Wherever the word "computer" shows up in the data, report the line it sits in.

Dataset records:
Segment Open

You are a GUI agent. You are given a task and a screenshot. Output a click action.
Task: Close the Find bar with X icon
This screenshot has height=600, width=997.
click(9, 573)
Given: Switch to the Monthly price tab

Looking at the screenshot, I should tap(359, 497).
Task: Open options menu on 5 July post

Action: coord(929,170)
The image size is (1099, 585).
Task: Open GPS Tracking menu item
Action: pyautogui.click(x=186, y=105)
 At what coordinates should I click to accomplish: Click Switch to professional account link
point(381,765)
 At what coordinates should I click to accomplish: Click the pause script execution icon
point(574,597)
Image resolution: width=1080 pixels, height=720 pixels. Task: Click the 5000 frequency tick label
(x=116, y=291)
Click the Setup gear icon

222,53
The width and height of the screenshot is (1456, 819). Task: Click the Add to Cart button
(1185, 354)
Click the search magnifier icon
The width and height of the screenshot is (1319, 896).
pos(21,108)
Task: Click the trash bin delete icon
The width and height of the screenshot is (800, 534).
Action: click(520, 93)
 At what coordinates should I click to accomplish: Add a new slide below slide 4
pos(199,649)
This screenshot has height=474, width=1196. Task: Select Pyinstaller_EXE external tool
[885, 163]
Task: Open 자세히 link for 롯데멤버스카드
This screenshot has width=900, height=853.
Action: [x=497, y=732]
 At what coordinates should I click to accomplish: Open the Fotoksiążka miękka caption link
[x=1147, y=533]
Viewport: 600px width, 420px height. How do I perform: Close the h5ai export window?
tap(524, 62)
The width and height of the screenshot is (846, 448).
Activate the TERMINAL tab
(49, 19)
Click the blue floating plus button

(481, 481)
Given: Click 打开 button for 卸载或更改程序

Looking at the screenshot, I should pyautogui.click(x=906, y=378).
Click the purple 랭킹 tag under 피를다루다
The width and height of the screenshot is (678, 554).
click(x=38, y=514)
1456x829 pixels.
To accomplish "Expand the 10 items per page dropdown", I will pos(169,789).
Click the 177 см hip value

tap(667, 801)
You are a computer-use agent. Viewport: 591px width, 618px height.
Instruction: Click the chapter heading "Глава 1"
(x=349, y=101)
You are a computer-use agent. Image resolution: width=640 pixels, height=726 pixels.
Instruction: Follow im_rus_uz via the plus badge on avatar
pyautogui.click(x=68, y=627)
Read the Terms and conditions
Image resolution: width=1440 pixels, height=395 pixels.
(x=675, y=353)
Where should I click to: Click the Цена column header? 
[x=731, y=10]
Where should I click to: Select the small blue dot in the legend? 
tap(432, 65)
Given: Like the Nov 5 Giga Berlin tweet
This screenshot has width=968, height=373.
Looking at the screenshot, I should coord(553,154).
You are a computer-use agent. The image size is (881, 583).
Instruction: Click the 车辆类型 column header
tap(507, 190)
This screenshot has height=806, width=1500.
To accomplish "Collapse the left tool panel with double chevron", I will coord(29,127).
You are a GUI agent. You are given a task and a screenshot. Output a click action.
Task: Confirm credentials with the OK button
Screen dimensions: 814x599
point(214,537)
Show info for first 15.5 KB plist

Segment Closed

▶ _Answer for the task_:
You are a computer-use agent. Viewport: 591px width, 618px height.
You are a computer-use agent. Image resolution: width=640 pixels, height=726 pixels.
You are a computer-use agent. The image size is (881, 583).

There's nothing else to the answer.